Another great way to serve this dish is over brown rice, paired with steamed broccoli for your vegetable. I admit, because I always serve a starch or grain with my meals I was feeling the itch for more carbohydrate when the meal was finished, so I had a bite of whatever I had left in the pantry. In the future I might try a brown rice/cauliflower rice blend so I can add in the veggies but also include a grain.
I hope you LOVE this low-sugar Mongolian beef recipe! Let me know what you think and what you like to serve it with!
Disclosures: None. This post was not created in affiliation with any product or brand. I do work with Texas Beef Council on a project-basis but this recipe was created independently. No compensation was received. All opinions are genuine and my own.

Low Sugar Mongolian Beef
Ingredients
- 1 lb flank steak
- 1/8 c corn starch
- 1/3 c low-sodium soy sauce
- 1 large garlic clove, minced
- 2 Tbsp canola oil
- 1/4 c Truvia brown sugar blend
- 3/4 c water
- 3 stalks chopped green onion (optional: for garnish)
Instructions
- Lightly coat inside of slow cooker with canola oil to minimize sticking.
- Cut flank steak into bite-sized pieces. Place steak into a plastic baggy and add corn starch. Seal bag and shake to coat. Alternatively, add the steak pieces in a bowl and coat steak pieces by shaking corn starch on top and flipping the steak pieces to coat. (Note: The corn starch might "disappear" when you leave steak pieces out for a few minutes while whisking together next ingredients; this is okay.)
- In a small mixing bowl, whisk together low-sodium soy sauce, minced garlic, Truvia brown sugar blend and water.

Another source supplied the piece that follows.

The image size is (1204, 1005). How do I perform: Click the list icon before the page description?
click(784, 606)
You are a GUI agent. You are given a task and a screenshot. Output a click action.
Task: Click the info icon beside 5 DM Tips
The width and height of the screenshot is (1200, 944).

- Add steak and sauce mixture to slow cooker. Stir to cover steak with sauce.
- Cook on high for 2 to 3 hours or on low for 4 to 5 hours or once internal temperature reaches at least 145°F (rare) or 160°F (medium).
- Remove steak and sauce from slow cooker. Garnish with chopped green onion and serve over "cauliflower rice" or brown rice.
Nutrition

I love mongolian beef! Sorry to hear about your blender!
Haha!! Yes it was quite the casualty. Let’s just say I won’t be purchasing another Waring Commercial Grade blender. I shouldn’t have listened to the sales rep who told me it was as good as a Vitamix but at a lower cost! Wrong!
While I have never eaten beef, I bet this recipe would work with seitan, too! Looks great!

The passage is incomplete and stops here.